「学究」の学
地域医療の問題解決を図るには、それを目指す若い世代を導いていく、つまり地域医療指向型教育が必要であるのは明白です。ですが、それだけで済むのでしょうか。医師は職業専門性が強く、生涯にわたって研鑽を要する職業です。一方的に学ぶのではなく、自らが課題解決を志向していく学究的態度が必要です。また、地域医療学の確立にも、この分野独自の研究視点と成果が欠かせません。このためにはさまざまなアプローチがあるでしょうが、日々通り過ぎていく臨床現場の中にテーマを見つけて行うPractice based researchは有力なものであると思います。

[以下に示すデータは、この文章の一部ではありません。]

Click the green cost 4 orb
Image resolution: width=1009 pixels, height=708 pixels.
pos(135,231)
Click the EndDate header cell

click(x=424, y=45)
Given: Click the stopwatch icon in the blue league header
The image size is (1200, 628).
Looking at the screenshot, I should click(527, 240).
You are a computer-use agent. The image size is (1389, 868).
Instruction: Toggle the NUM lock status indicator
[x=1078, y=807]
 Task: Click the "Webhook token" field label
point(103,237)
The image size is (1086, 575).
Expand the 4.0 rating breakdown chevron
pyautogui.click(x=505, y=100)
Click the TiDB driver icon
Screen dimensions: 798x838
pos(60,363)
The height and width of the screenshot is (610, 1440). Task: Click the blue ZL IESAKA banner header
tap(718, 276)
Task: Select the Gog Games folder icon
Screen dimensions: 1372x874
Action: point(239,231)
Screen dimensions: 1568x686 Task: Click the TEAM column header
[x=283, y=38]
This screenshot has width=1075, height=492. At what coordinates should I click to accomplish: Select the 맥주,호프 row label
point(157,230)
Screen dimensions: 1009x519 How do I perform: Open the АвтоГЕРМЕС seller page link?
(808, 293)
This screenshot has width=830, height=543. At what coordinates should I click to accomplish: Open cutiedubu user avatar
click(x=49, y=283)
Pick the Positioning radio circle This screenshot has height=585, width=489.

慨して臨床研究と言うと、デザインが大事であるとか、事前にプロトコールをきちんと仕上げよ、と言われます。これは間違いではありませんが、それらに囚われすぎて、実際の研究までいきつかない事例が多く見られます。
「臨床現場」や「地域社会」という貴重なフィールドと、研究者の実経験からくる仮説や疑問、それらを結びつけることが何より大切です。帝京大学地域医療学では、実際にPractice based researchを行ってきた教員による研究、また研究指導を行っています。
*画像は十和村にて往診時のものです。地域在住の高齢者をみているうちに、どうもやせていないほうが長生きだなと思い、データを集めて解析し、期待した結果を得ました。その疑問は1998年ごろ湧き上がりましたが、論文になったのは2006年です(コホート研究2に詳述)。
Correspondence:ある研究者から
臨床の研究、特に地域の研究で大切なことは対象者の生活を理解したうえで、対象者の「こうありたい」希望を研究のエンドポイントに設定できるかどうかだと思います。なってほしい姿が、研究者側の思いではいけないですよね。腹囲が3cm小さくなるより、明日元気で仕事ができること。上気道炎の症状が消失するより、なんとか会社に行けること。そういうことが理解できるのは、実際に患者さんに接しながら仕事している人だけですよね。
研究のエンドポイントは、病気それ自体より、患者や家族の方々がより良くなって欲しい、幸せになって欲しいという方がはるかに大事と思います。だから、まず人々の生活を理解し、そこに寄り添うこと、そこから研究の視点が生まれるのだと思います。